Initially Marc Davis, the animator for Maleficent, had wanted to use a black and red color scheme for the character however; Eyvind Earle, the background artist for the film, protested. Walt Disney had taken some criticism over his recent films for their lack of artistic achievement and so he had decided to put in charge an already accomplished Disney animation artist. Eyvind Earle had already been working at the Disney Animation Studios and was receiving acclaim for his artistic vision and technical skill and so he was chosen by Disney to supervise the styling, color, and backgrounds for "Sleeping Beauty." The film took six years to complete due to Earle's extreme attention to detail. Normal backgrounds for prior Disney films would take a day, however the Earle backgrounds could take up to ten days. In addition, Earle reworked not only the colors for Maleficent but the character design for Briar Rose so that she would work better with his pre-Renaissance Gothic vision for "Sleeping Beauty." "Sleeping Beauty," 1959 was the last of the Disney films that all the cels were both hand inked and hand painted, and many believe it to be one of the most beautiful and one of the greatest Disney films ever!

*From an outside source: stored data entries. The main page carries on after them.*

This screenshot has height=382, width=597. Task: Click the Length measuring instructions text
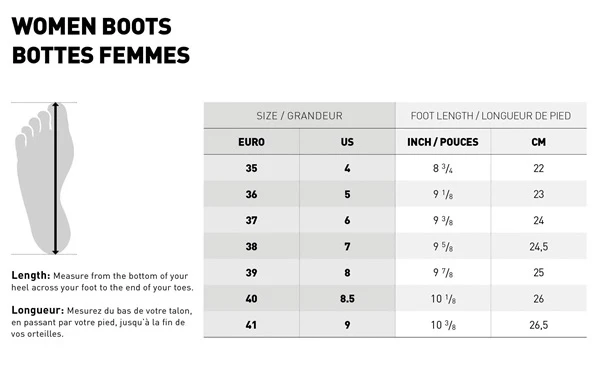click(x=102, y=281)
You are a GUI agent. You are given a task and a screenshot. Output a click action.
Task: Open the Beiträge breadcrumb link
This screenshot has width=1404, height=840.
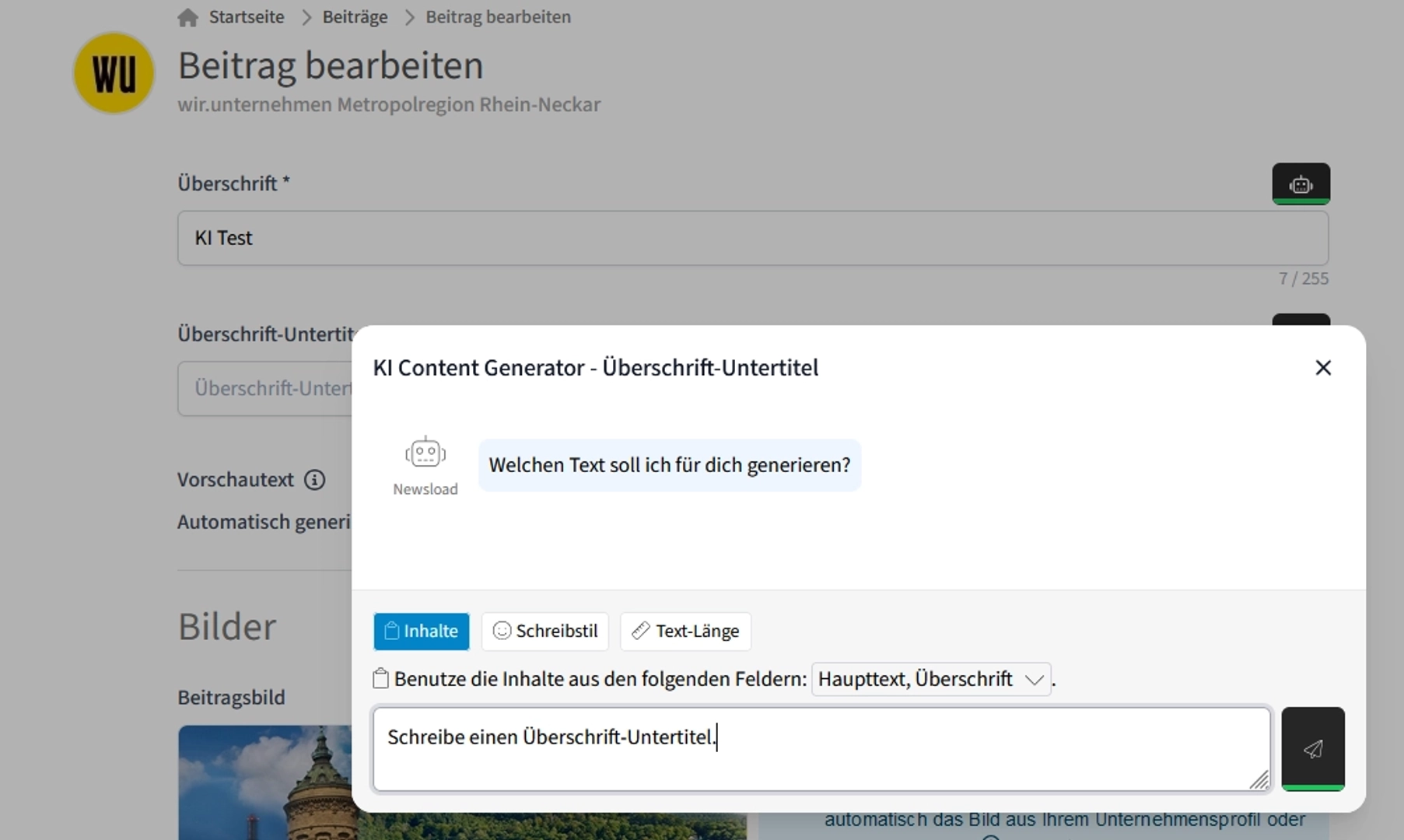coord(355,17)
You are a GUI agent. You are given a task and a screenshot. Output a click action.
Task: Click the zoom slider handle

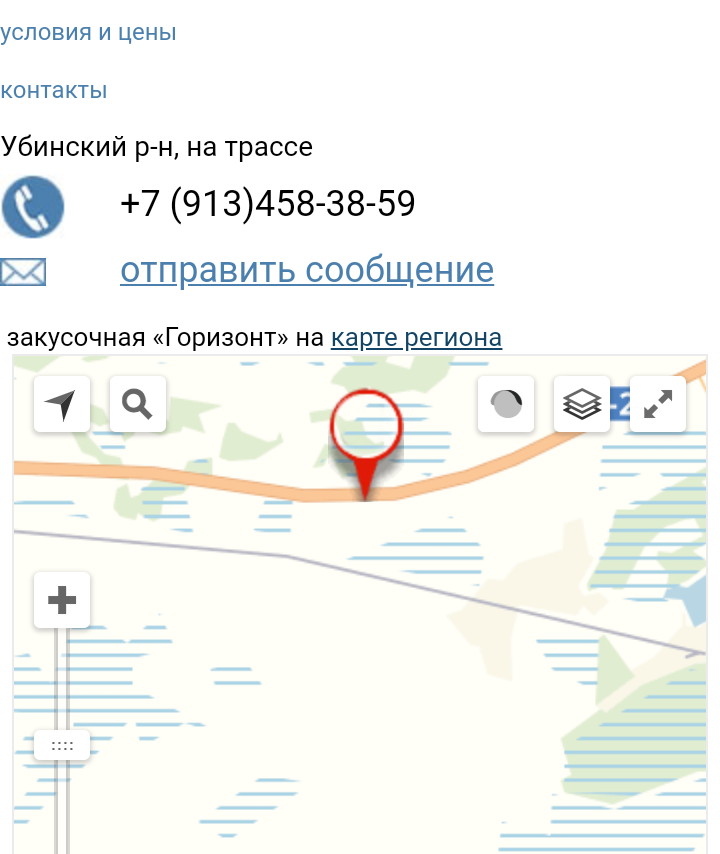tap(62, 745)
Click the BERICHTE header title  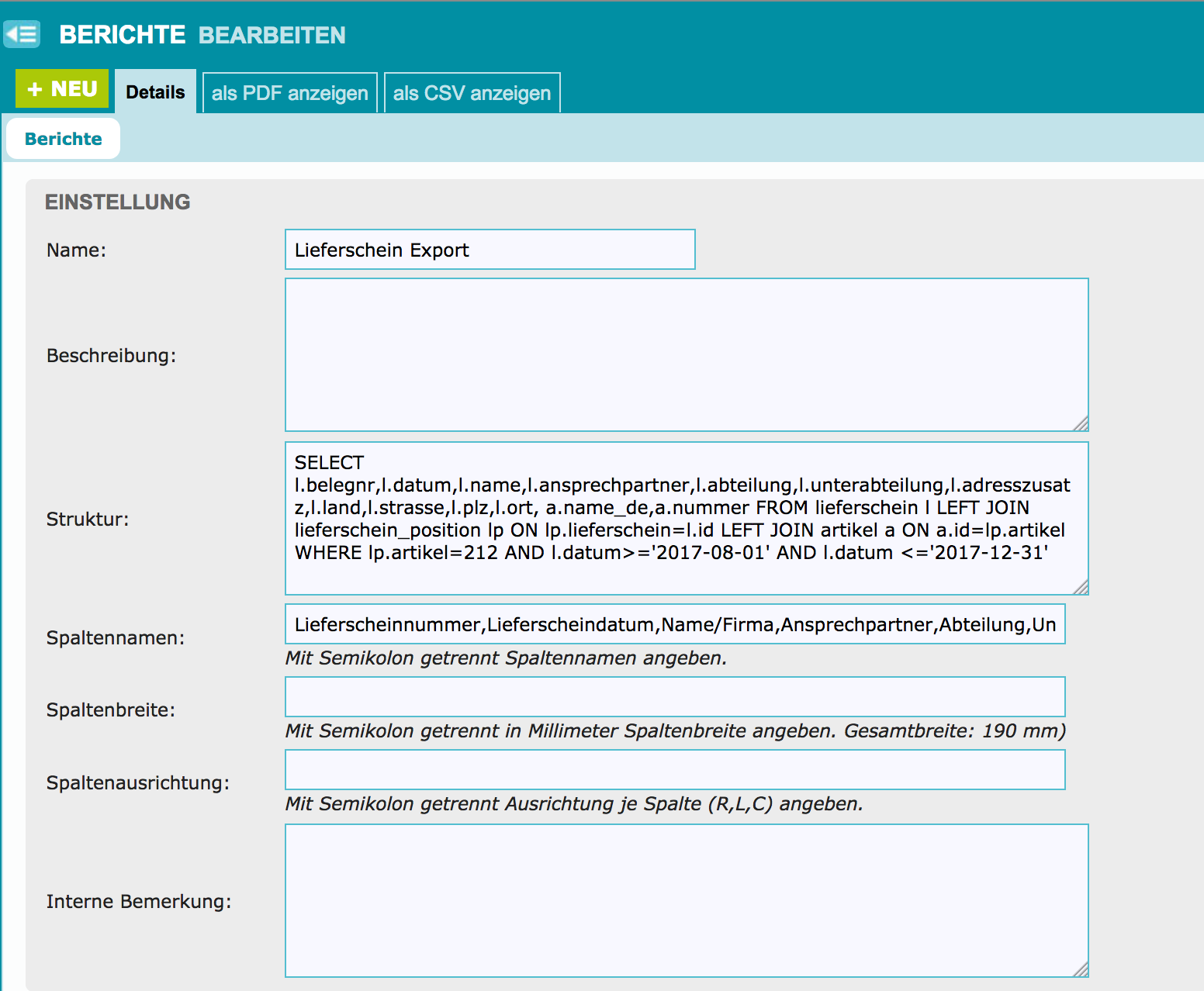[122, 35]

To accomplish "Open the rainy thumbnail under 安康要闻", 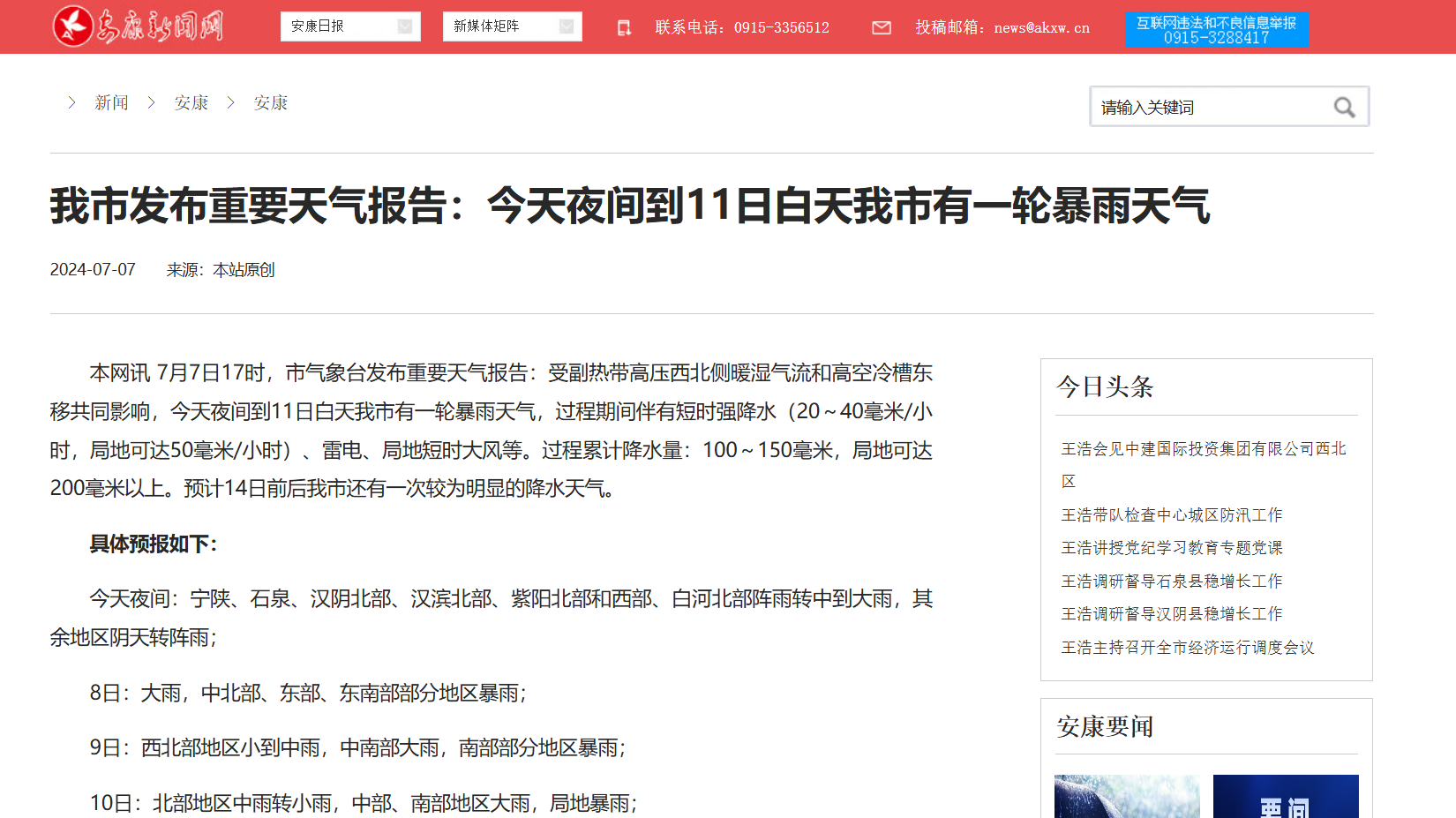I will click(x=1127, y=796).
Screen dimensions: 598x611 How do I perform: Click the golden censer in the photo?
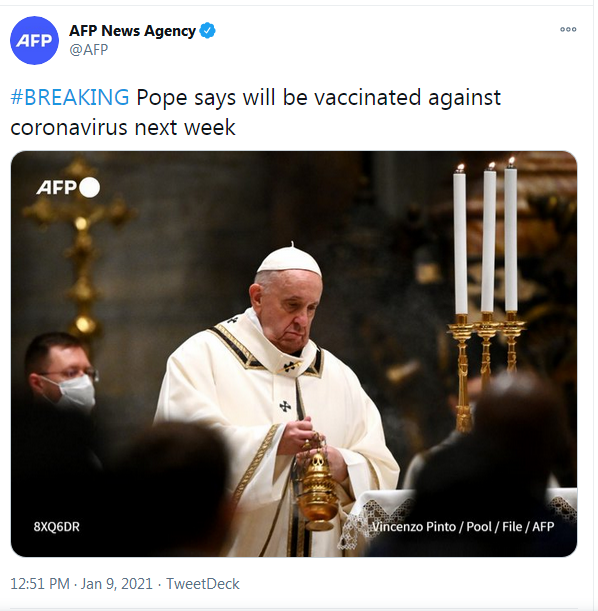[x=318, y=489]
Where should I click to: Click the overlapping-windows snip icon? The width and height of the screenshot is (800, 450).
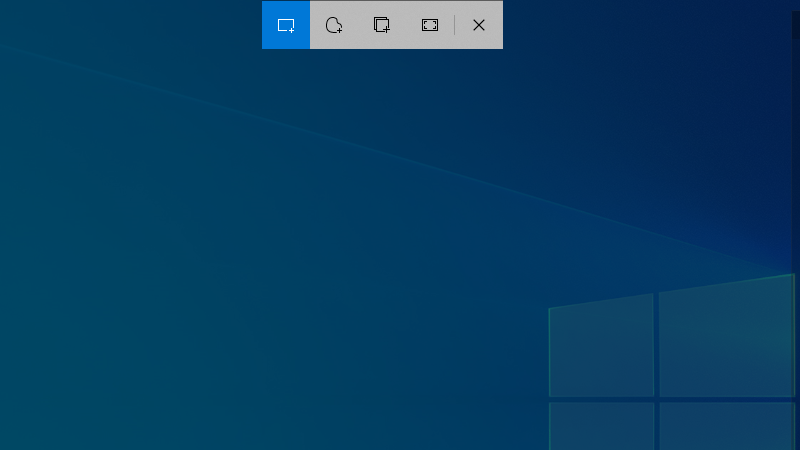[x=382, y=25]
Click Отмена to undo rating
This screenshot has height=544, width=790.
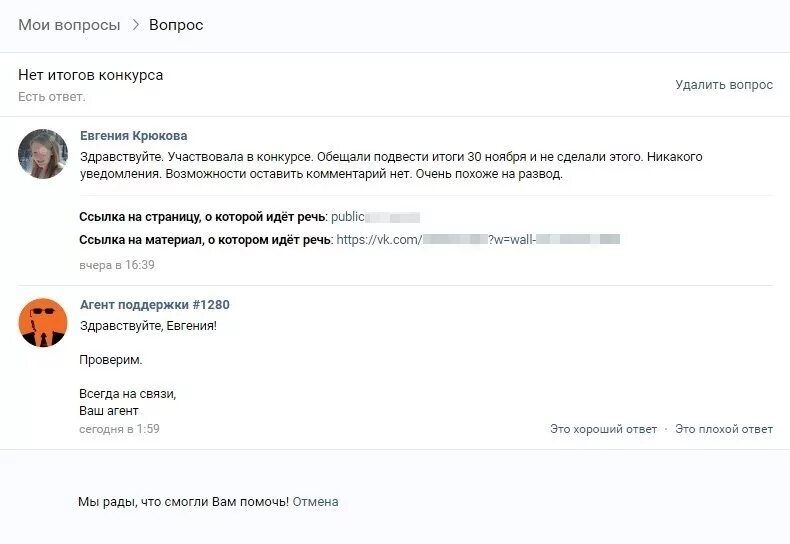point(315,502)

If you ask people to name their favorite Disney Villain, chances are you will one of three answers; The Evil Queen/Witch from "Snow White and the Seven Dwarfs," Cruella DeVil from "101 Dalmatians," or Maleficent from "Sleeping Beauty." Two of the three, Cruella and Maleficent, were created/drawn by the great animator Marc Davis. Davis was part of what has been dubbed Disney's Nine Old Men; the core group of animators, some becoming directors, that created the finest animated films ranging from "Snow White and the Seven Dwarfs", 1937 to "The Rescuers", 1977.

The voice of Maleficent was performed by Eleanor Audley. She had worked for Disney prior by also being the voice for the cold and calculating Lady Tremaine (The Stepmother) in "Cinderella." If is known that Frank Thomas for Lady Tremaine and Marc Davis for Maleficent, incorporated facials features of Eleanor into both characters.  

Wolfgang Reitherman (known as Woolie) began working for Walt Disney in 1934, and is credited in films from Pinocchio, 1940 (Monstro the Whale) to The Fox and the Hound, 1981 (co-producer).  His masterful animation work includes the climatic dinosaur fight in Igor Stravinsky's The Rite of Spring in Fantasia, the Headless Horseman chase in The Legend of Sleepy Hollow section in The Adventures of Ichabod and Mr. Toad, the Crocodile in Peter Pan, and of course Maleficent as a dragon in Sleeping Beauty. An interesting side note is that all three of Reitherman's sons; Bruce, Richard, and Robert  provided voices for Disney characters, Mowgli in The Jungle Book, Christopher Robin in the Winnie the Pooh films, and Wart in The Sword in the Stone.

The climatic ending of Sleeping Beauty is the transformation of The Mistress of all Evil - Maleficent into a massive black and purple Dragon capable of breathing green fire. Children were absolutely terrified of the Dragon, with her large teeth, powerful claws, and expansive wing span. The success of the Dragon is owed to Reitherman's remarkable drawing, draftsman, and animation skills.


Close up of the Maleficent as Dragon cel.

Prince Phillip was animated by Milt Kahl and voiced Bill Shirley and Aurora was animated by Marc Davis (who was also lead animator for Maleficent) and voiced by Mary Costa. Both Bill and Mary would be live action models for Prince Phillip and Briar Rose/Princess Aurora for the animators, and their chemistry was magical on screen. In addition, their singing together was one of the many highlights of the film. As discussed by Andreas Deja, Milt Kahl did not like the job of animating Prince Phillip:

"Some of you might know that Milt absolutely despised working on the prince. During one of our get togethers I asked him, how he could do such a beautiful job on a character he loathes. To my best recollection he said: 'Well, the character needs to be in the picture, I didn't like the assignment, but you do the best you can.'"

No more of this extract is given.